Now, I have to confess, I knew nothing about the Algerian War when I watched this film. Even so, the story is very easy to follow. We start with an Algerian native being arrested in Algiers, the capital city. He spends some time in prison where he sees how prisoners are brutally treated by the occupying French police. This starts a fire in him, and soon he is joined up with the National Liberation Front (FLN), which is a group of like-minded Arab natives organizing and planning to overthrow their French occupants.

 

The FLN begins to attack and kill the police in order to make their point and grow their ranks. These events are depicted in almost a documentary-type style: very observational, with minimal context or build up.

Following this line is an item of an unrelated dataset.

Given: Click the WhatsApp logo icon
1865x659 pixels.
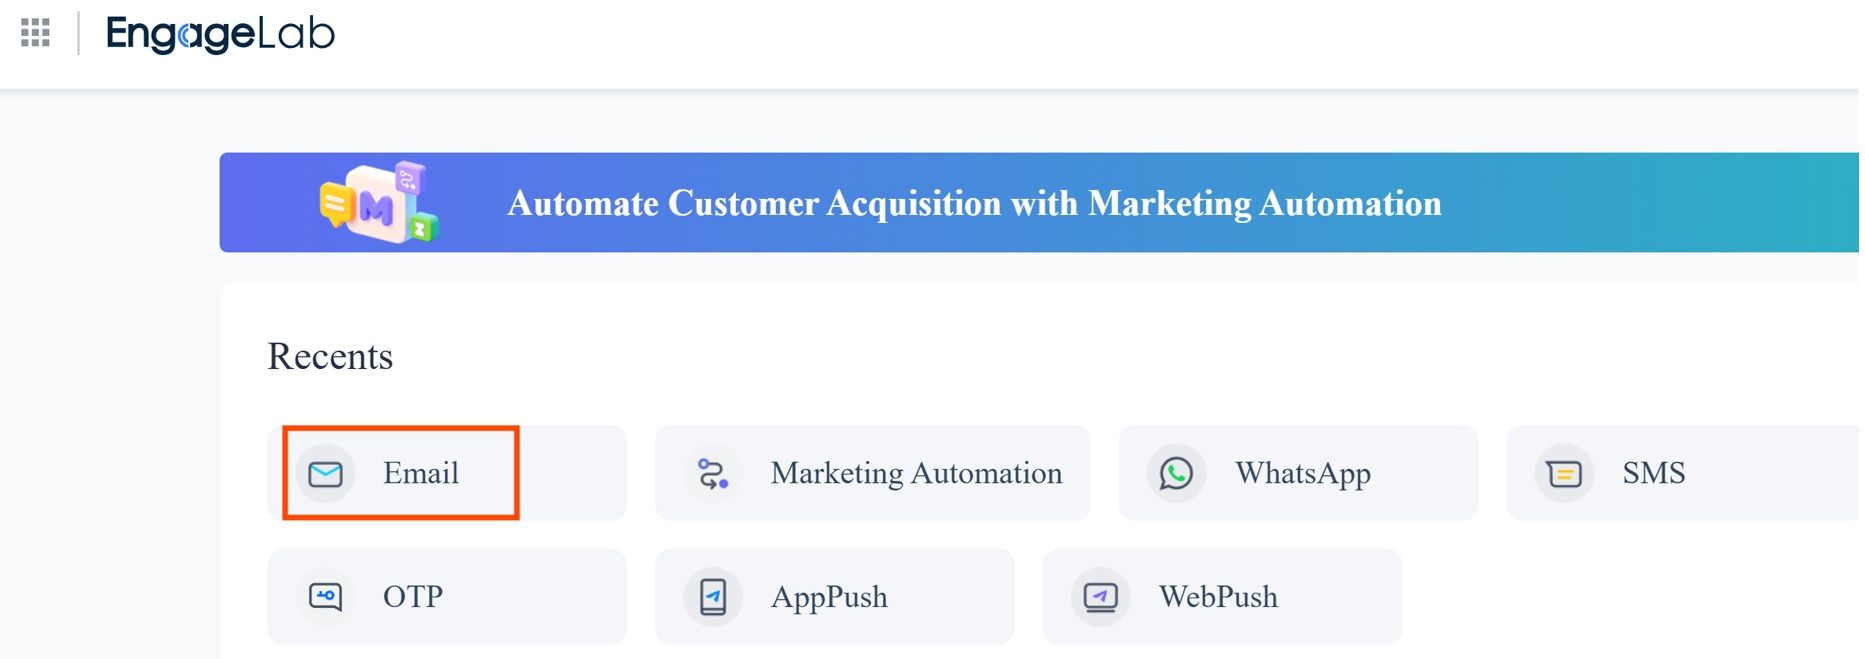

It is a “these are just the facts” depiction, and the only character-building we get is watching certain characters experience something which then they respond to; we can only guess their gut motivations (although sometimes it’s crystal clear).

 

The police do not enjoy being the subjects of these attacks by the FLN, so a few of their officers go into the Arab Quarter of town and blow up a building. This is escalation. The FLN retaliates with their own bombings, and things continue from there until the French military gets involved, led by Col. Mathieu. He is a man with experience in warfare, and his directive is to kill the rebellion and he will use whatever means necessary to make that happen.

 

Terrorism and torture. I must admit that watching this film had me thinking of many current events of 2018. Iraq, Afghanistan, Syria, Israel and Palestine, Libya, etc. Similar battles have been raging on since the events depicted in the film, and the revolutionaries and those trying to kill rebellions have been faced with similar choices about tactics. How do you injure your oppressors? How do you get information from someone when they are willing to give their life for a cause?

 

I was a freshman in high school on 9/11/2001, so I vividly remember that day and the wars in Afghanistan and Iraq that followed. I have seen how our country has been an oppressive force of torture in another’s country, as well as the effects of terrorism on my own country. This film made me feel more than a little uncomfortable with the questions it raised, and its impartiality to the tactics being used. They are just tools at the disposal of those using them.

 

The Battle of Algiers does not pretend to have any answers. Many times in the film, your sympathies will switch between the FLN and the French. Then one will do something horrific in the name of their cause, and you will see it through the eyes of the other, and then switch your allegiance again. Back and forth. It was quite a ride, and I was not expecting it.

 

There is one sequence where three women are sent to bomb yjree locations in the European Quarter of the city as revenge for a previous attack by the French on the Arab Quarter. The tension builds as they reach their locations. As the audience, you feel they are justified in their revenge. Then the camera pans on the patrons of the locations before the attacks are carried out, and suddenly you hope they fail. More and more bloodshed follows, most of it of the innocent.

 

I am not sure filmmakers today could get away with that kind of objectivity in a war film. Audiences will revolt. And this film came out only four years after Algeria finally won their independence, so I am surprised it won such critical acclaim. But how can we have a debate about these topics if they are not shown for what they are? Terrorism and torture are both tools of desperation, so it’s easy to paint the actors as extreme without showing the extreme context of their actions. This film does a great job of that.

 

I am sure thinking about war, terrorism, torture and the like is your definition of an entertaining day at the movies (obvious sarcasm). But, if you find yourself wanting a little more than the black and white conflict of World War II, this film is definitely worth your time.